- [Exercise brief]:
The records under this task must be duplicated exactly.
[[ Records supplied open ]]
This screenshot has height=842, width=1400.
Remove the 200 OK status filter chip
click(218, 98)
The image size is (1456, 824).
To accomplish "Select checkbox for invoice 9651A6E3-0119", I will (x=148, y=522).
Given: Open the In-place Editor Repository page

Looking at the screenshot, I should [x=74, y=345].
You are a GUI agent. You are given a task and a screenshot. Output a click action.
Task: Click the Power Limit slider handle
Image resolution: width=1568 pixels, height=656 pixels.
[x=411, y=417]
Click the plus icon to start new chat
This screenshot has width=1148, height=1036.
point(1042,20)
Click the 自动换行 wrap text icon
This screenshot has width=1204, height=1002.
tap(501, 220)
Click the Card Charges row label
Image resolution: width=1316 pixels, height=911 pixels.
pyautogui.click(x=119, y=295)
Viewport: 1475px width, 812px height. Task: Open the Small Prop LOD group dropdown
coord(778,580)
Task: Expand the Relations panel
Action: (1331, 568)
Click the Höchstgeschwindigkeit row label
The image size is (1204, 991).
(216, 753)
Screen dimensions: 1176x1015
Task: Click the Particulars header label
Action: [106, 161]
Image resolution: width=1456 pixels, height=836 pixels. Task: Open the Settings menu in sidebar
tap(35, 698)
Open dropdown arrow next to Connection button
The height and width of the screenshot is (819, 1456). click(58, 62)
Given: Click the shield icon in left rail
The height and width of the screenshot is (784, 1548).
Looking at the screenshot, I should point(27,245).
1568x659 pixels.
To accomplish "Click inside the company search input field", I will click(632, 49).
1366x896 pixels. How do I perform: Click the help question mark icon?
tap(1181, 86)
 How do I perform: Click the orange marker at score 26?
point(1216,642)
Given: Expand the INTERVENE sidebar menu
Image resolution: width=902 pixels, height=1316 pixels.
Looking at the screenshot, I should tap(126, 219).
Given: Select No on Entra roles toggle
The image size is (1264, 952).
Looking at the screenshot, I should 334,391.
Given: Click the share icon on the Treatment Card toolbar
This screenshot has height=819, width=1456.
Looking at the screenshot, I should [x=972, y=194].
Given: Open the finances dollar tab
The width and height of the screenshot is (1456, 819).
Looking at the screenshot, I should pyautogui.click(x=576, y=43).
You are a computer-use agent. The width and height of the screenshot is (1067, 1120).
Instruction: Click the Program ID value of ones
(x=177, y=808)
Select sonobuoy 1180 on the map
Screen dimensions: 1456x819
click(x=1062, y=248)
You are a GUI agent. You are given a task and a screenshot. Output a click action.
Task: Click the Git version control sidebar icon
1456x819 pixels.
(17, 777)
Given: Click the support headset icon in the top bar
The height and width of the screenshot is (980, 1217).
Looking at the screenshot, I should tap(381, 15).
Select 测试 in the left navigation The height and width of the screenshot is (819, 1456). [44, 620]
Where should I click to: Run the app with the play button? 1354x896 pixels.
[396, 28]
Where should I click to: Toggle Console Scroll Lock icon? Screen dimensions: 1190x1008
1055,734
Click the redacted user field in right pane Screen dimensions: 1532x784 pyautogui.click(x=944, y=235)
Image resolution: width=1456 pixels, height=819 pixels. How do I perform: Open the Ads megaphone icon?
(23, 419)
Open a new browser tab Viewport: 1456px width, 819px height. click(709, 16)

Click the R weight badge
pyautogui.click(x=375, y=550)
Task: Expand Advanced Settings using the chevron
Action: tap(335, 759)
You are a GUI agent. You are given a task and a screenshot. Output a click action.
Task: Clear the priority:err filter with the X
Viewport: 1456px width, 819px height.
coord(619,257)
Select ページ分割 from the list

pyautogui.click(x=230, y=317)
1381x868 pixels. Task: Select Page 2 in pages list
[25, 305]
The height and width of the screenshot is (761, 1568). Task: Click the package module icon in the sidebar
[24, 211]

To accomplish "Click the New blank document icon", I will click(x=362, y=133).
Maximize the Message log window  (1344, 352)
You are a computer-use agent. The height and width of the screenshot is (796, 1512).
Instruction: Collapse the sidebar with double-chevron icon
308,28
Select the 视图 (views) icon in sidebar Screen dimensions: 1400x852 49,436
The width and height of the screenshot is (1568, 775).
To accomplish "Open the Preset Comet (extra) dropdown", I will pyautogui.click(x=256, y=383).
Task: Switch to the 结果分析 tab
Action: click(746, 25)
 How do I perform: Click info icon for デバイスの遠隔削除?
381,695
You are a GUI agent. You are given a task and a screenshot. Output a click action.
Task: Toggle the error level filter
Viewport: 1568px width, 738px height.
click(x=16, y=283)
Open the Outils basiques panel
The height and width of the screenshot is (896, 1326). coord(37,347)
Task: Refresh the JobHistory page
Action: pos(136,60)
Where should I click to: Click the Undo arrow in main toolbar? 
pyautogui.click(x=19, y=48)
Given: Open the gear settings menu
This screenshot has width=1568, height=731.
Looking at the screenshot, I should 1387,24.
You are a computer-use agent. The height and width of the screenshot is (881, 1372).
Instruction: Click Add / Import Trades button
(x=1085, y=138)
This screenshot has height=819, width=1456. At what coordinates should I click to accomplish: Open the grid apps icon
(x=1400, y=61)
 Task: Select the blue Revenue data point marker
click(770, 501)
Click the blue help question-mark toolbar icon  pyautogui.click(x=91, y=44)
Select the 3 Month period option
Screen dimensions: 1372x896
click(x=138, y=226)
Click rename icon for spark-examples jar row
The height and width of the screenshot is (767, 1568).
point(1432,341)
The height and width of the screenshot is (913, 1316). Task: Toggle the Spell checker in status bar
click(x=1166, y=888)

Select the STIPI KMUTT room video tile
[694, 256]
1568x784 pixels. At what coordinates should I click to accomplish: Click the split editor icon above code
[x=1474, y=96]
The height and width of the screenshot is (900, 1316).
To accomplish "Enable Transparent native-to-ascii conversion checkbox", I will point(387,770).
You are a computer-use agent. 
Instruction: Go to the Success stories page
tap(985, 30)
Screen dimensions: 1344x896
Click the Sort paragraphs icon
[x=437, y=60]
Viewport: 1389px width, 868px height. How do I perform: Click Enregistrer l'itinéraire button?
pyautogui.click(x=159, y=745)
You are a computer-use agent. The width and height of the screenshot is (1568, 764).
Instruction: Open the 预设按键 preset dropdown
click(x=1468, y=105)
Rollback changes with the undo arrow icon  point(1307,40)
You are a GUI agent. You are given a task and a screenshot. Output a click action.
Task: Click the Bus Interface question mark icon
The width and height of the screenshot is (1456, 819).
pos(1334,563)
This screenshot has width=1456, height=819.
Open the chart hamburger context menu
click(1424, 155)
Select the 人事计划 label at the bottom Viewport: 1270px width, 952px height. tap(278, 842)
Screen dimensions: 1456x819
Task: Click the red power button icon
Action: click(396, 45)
[[ Records supplied closed ]]
- [Answer]:
This screenshot has height=842, width=1400.
Remove the 200 OK status filter chip
click(218, 98)
The image size is (1456, 824).
To accomplish "Select checkbox for invoice 9651A6E3-0119", I will (x=148, y=522).
Given: Open the In-place Editor Repository page

Looking at the screenshot, I should [x=74, y=345].
You are a GUI agent. You are given a task and a screenshot. Output a click action.
Task: Click the Power Limit slider handle
Image resolution: width=1568 pixels, height=656 pixels.
[x=411, y=417]
Click the plus icon to start new chat
This screenshot has width=1148, height=1036.
point(1042,20)
Click the 自动换行 wrap text icon
This screenshot has width=1204, height=1002.
tap(501, 220)
Click the Card Charges row label
Image resolution: width=1316 pixels, height=911 pixels.
pyautogui.click(x=119, y=295)
Viewport: 1475px width, 812px height. Task: Open the Small Prop LOD group dropdown
coord(778,580)
Task: Expand the Relations panel
Action: (1331, 568)
Click the Höchstgeschwindigkeit row label
The image size is (1204, 991).
(216, 753)
Screen dimensions: 1176x1015
Task: Click the Particulars header label
Action: [106, 161]
Image resolution: width=1456 pixels, height=836 pixels. Task: Open the Settings menu in sidebar
tap(35, 698)
Open dropdown arrow next to Connection button
The height and width of the screenshot is (819, 1456). click(58, 62)
Given: Click the shield icon in left rail
The height and width of the screenshot is (784, 1548).
Looking at the screenshot, I should point(27,245).
1568x659 pixels.
To accomplish "Click inside the company search input field", I will click(632, 49).
1366x896 pixels. How do I perform: Click the help question mark icon?
tap(1181, 86)
 How do I perform: Click the orange marker at score 26?
point(1216,642)
Given: Expand the INTERVENE sidebar menu
Image resolution: width=902 pixels, height=1316 pixels.
Looking at the screenshot, I should tap(126, 219).
Given: Select No on Entra roles toggle
The image size is (1264, 952).
Looking at the screenshot, I should 334,391.
Given: Click the share icon on the Treatment Card toolbar
This screenshot has height=819, width=1456.
Looking at the screenshot, I should [x=972, y=194].
Given: Open the finances dollar tab
The width and height of the screenshot is (1456, 819).
Looking at the screenshot, I should pyautogui.click(x=576, y=43).
You are a computer-use agent. The width and height of the screenshot is (1067, 1120).
Instruction: Click the Program ID value of ones
(x=177, y=808)
Select sonobuoy 1180 on the map
Screen dimensions: 1456x819
click(x=1062, y=248)
You are a GUI agent. You are given a task and a screenshot. Output a click action.
Task: Click the Git version control sidebar icon
1456x819 pixels.
(17, 777)
Given: Click the support headset icon in the top bar
The height and width of the screenshot is (980, 1217).
Looking at the screenshot, I should tap(381, 15).
Select 测试 in the left navigation The height and width of the screenshot is (819, 1456). [44, 620]
Where should I click to: Run the app with the play button? 1354x896 pixels.
[396, 28]
Where should I click to: Toggle Console Scroll Lock icon? Screen dimensions: 1190x1008
1055,734
Click the redacted user field in right pane Screen dimensions: 1532x784 pyautogui.click(x=944, y=235)
Image resolution: width=1456 pixels, height=819 pixels. How do I perform: Open the Ads megaphone icon?
(23, 419)
Open a new browser tab Viewport: 1456px width, 819px height. click(709, 16)

Click the R weight badge
pyautogui.click(x=375, y=550)
Task: Expand Advanced Settings using the chevron
Action: tap(335, 759)
You are a GUI agent. You are given a task and a screenshot. Output a click action.
Task: Clear the priority:err filter with the X
Viewport: 1456px width, 819px height.
coord(619,257)
Select ページ分割 from the list

pyautogui.click(x=230, y=317)
1381x868 pixels. Task: Select Page 2 in pages list
[25, 305]
The height and width of the screenshot is (761, 1568). Task: Click the package module icon in the sidebar
[24, 211]

To accomplish "Click the New blank document icon", I will click(x=362, y=133).
Maximize the Message log window  (1344, 352)
You are a computer-use agent. The height and width of the screenshot is (796, 1512).
Instruction: Collapse the sidebar with double-chevron icon
308,28
Select the 视图 (views) icon in sidebar Screen dimensions: 1400x852 49,436
The width and height of the screenshot is (1568, 775).
To accomplish "Open the Preset Comet (extra) dropdown", I will pyautogui.click(x=256, y=383).
Task: Switch to the 结果分析 tab
Action: click(746, 25)
 How do I perform: Click info icon for デバイスの遠隔削除?
381,695
You are a GUI agent. You are given a task and a screenshot. Output a click action.
Task: Toggle the error level filter
Viewport: 1568px width, 738px height.
click(x=16, y=283)
Open the Outils basiques panel
The height and width of the screenshot is (896, 1326). coord(37,347)
Task: Refresh the JobHistory page
Action: pos(136,60)
Where should I click to: Click the Undo arrow in main toolbar? 
pyautogui.click(x=19, y=48)
Given: Open the gear settings menu
This screenshot has width=1568, height=731.
Looking at the screenshot, I should 1387,24.
You are a computer-use agent. The height and width of the screenshot is (881, 1372).
Instruction: Click Add / Import Trades button
(x=1085, y=138)
This screenshot has height=819, width=1456. At what coordinates should I click to accomplish: Open the grid apps icon
(x=1400, y=61)
 Task: Select the blue Revenue data point marker
click(770, 501)
Click the blue help question-mark toolbar icon  pyautogui.click(x=91, y=44)
Select the 3 Month period option
Screen dimensions: 1372x896
click(x=138, y=226)
Click rename icon for spark-examples jar row
The height and width of the screenshot is (767, 1568).
point(1432,341)
The height and width of the screenshot is (913, 1316). Task: Toggle the Spell checker in status bar
click(x=1166, y=888)

Select the STIPI KMUTT room video tile
[694, 256]
1568x784 pixels. At what coordinates should I click to accomplish: Click the split editor icon above code
[x=1474, y=96]
The height and width of the screenshot is (900, 1316).
To accomplish "Enable Transparent native-to-ascii conversion checkbox", I will point(387,770).
You are a computer-use agent. 
Instruction: Go to the Success stories page
tap(985, 30)
Screen dimensions: 1344x896
Click the Sort paragraphs icon
[x=437, y=60]
Viewport: 1389px width, 868px height. How do I perform: Click Enregistrer l'itinéraire button?
pyautogui.click(x=159, y=745)
You are a computer-use agent. The width and height of the screenshot is (1568, 764).
Instruction: Open the 预设按键 preset dropdown
click(x=1468, y=105)
Rollback changes with the undo arrow icon  point(1307,40)
You are a GUI agent. You are given a task and a screenshot. Output a click action.
Task: Click the Bus Interface question mark icon
The width and height of the screenshot is (1456, 819).
pos(1334,563)
This screenshot has width=1456, height=819.
Open the chart hamburger context menu
click(1424, 155)
Select the 人事计划 label at the bottom Viewport: 1270px width, 952px height. tap(278, 842)
Screen dimensions: 1456x819
Task: Click the red power button icon
Action: click(396, 45)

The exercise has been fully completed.